There are two separate issues that need to be addressed. First, how to understand the minimization of the Helmholtz energy; and second, how the Helmholtz energy relates to work. I will address each separately.
Minimization of $A(T,V,n)$
We consider a system with uniform temperature $T$, fixed total volume $V$ and fixed number of particle $n_i$ of type $i=1,2\cdots K$ (the system may be multicomponent). At equilibrium the Helmhotlz energy of this system is $$A(T, V_A+V_B, n_{Ai}+n_{Bi}) \tag{1}$$ This system has uniform temperature $T$, uniform pressure $P$ and uniform chemical potential $\mu_{i}$ for all components.
Next we divide this system arbitrarily into two parts: part $A$ whose state is $(T,V_A, n_{Ai})$, and part $B$ whose state is $(T,V_B=V-V_A, n_{Bi}=n_i-n_{Ai}$. Each parts arepart is in internal equilibrium, i.e., compartment $A$ has uniform $T$, $P_A$, $\mu_{Ai}$, and compartment $B$ has uniform $T$, $P_B$, $\mu_{Bi}$.
For arbitrary partitioning, $P_A\neq P_B$ and $\mu_{Ai}\neq \mu_{iB}$, which means that generally the parts are not in equilibrium with each other. As a consequence of the second law we must have $$ \tag{2} A(T, V_A, n_{Ai}) + A(T, V_B, n_{Bi}) \geq A(T, V_A+V_B, n_{Ai}+n_{Bi}) $$ and in more condensed form $$ \tag{3} A_A + A_B - A \geq 0 \Rightarrow \Delta A = A - (A_A+A_B) \leq 0 $$ The equal sign applies if and only if $P_{A}=P_{B}$ and $\mu_{Ai}=\mu_{Bi}$, i.e., when the parts are in equilibrium with respect to each other. In other words:
the equilibrium state has the lowest Helmholtz energy among all possible ways to partition $V$ and $n_i$ into any number of parts under uniform temperature
Notice that in this construction the parts are always in internal equilibrium. This is the way that equilibrium thermodynamics treats non equilibrium states, in this case a gradient in pressure and chemical potential.

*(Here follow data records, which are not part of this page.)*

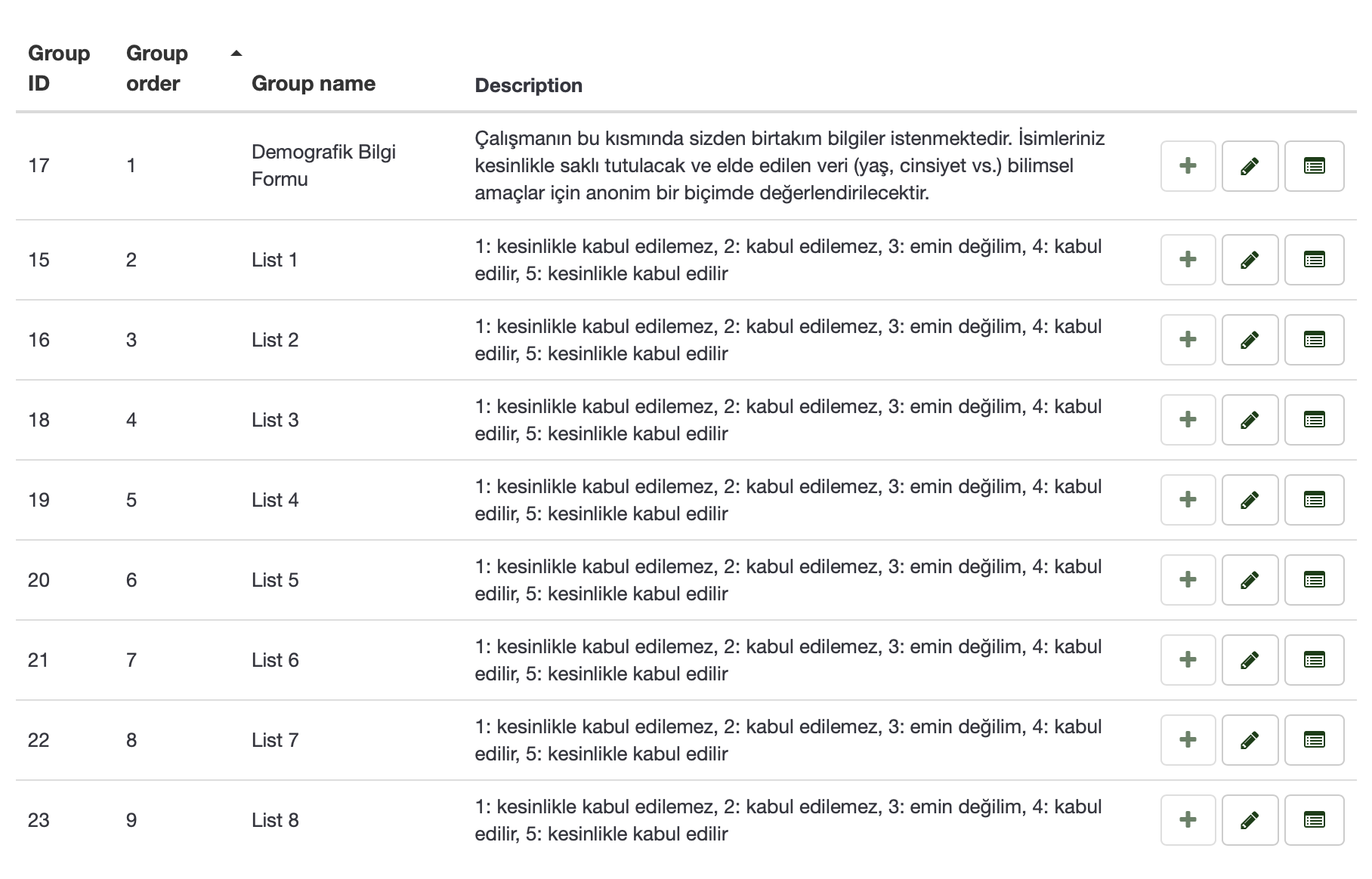The height and width of the screenshot is (879, 1372).
Task: Open the group summary icon for List 2
Action: [x=1314, y=340]
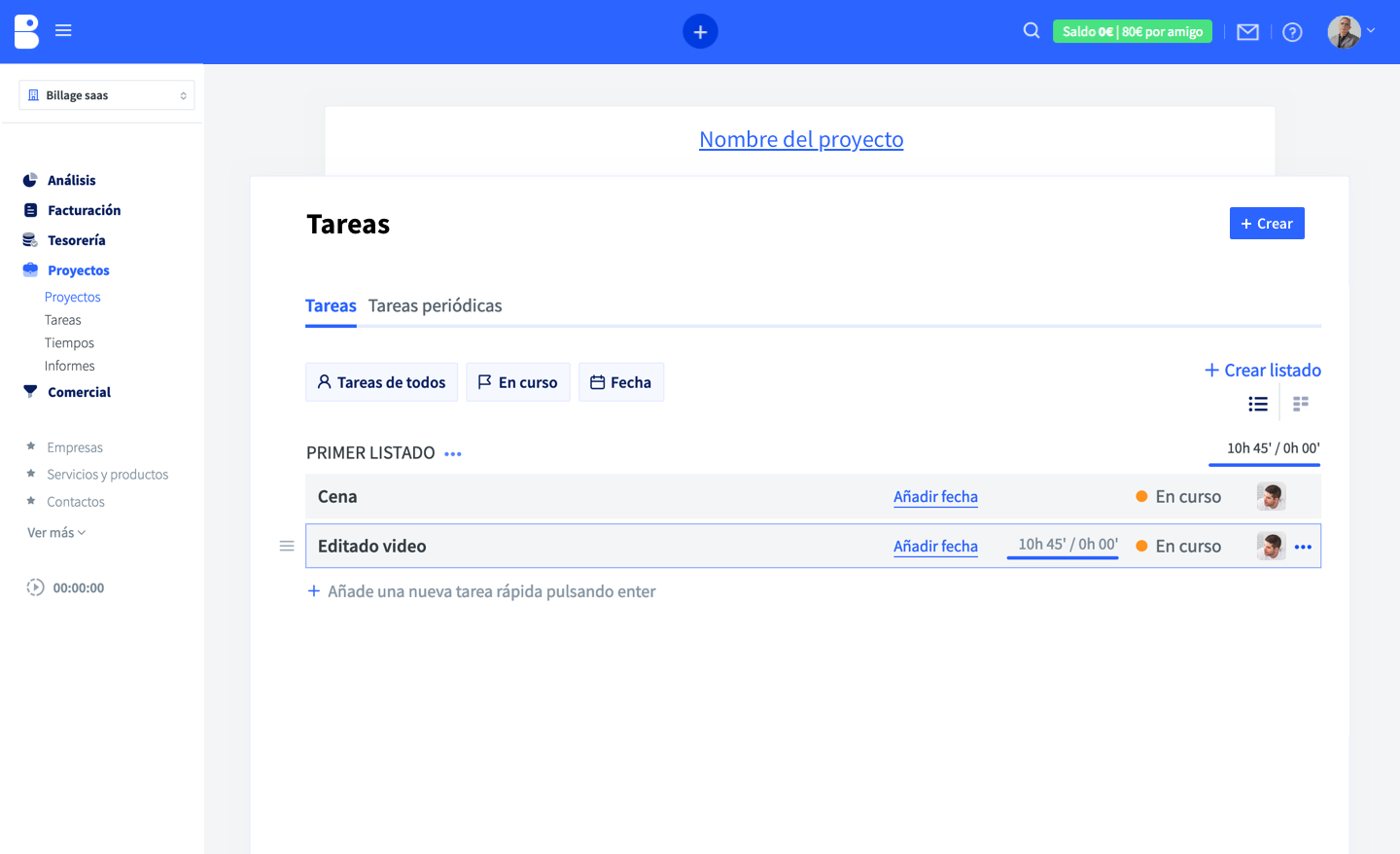Open three-dot menu on Editado video row
1400x854 pixels.
[1303, 547]
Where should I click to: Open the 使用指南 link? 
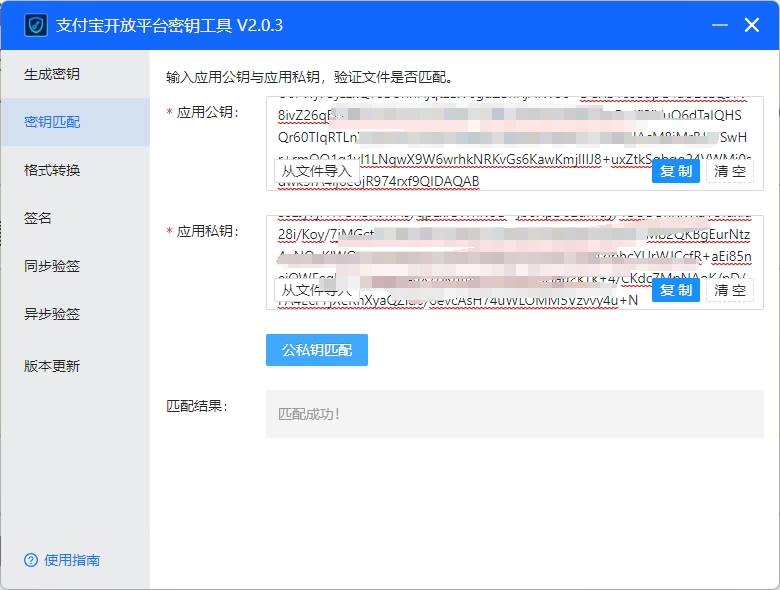(x=72, y=560)
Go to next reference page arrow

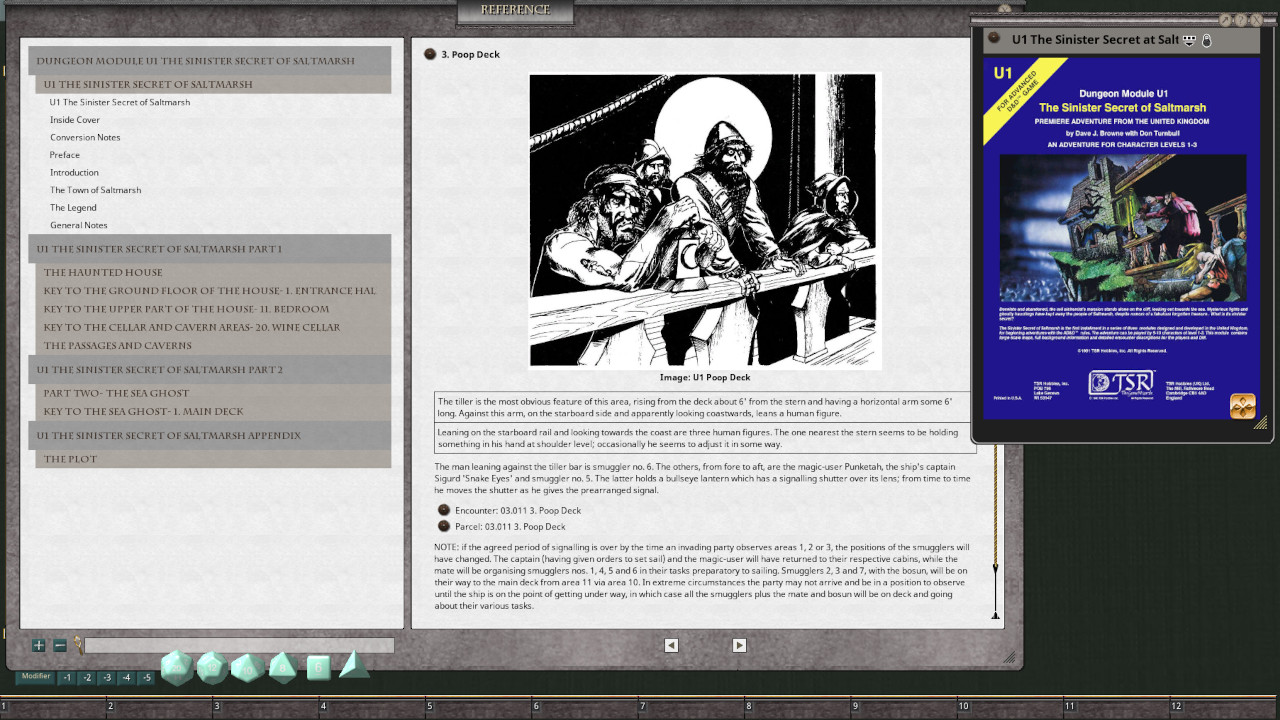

Also notice that as we partition $V$ and $n_i$ at fixed $T$ the internal energy of the system will vary between different partitions. We assume the presence of a bath that can provide or absorb the required energy. This is the bath that ensures $T$ is the same in all parts at all times.
Helmholtz energy and work
The inherent tendency of systems to reach equilibrium is associated with the ability to produce work. A non equilibrium state is characterized by gradients which could be leveraged to produce work. This is a very general principle: a waterfall, a voltage difference, a temperature difference, all of such gradients can produce work – but only if we place a suitable machine in the path of the flow (of fluid, current, heat, etc). The difference of the Helmholtz energy between the final (equilibrium) state and the initial (non-equilibrium) state is the maximum amount of work that can be extracted: $$\tag{4} W = A - (A_A + A_B) = \Delta A \leq 0 $$ I want to correct a statement in the original post:
According to the inequality $W_{by}\le-\Delta F$, as the system does work on surroundings, its $F$ decreases. The system will keep doing work until its $F$ reaches the minimum value which only happens when the system is in thermal equilibrium with the surroundings. In this state, the system is unable to do any further work.
This is not true. Since the total volume is fixed, no work is done against the surroundings. To obtain work from the equilibration process we need to build some machine with weights, springs, semipermeable membranes and similar mechanical contraptions. If no such machinery is present the amount of work is zero, just like a waterfall with no turbine in its path to capture its energy before it is converted into internal energy at the bottom.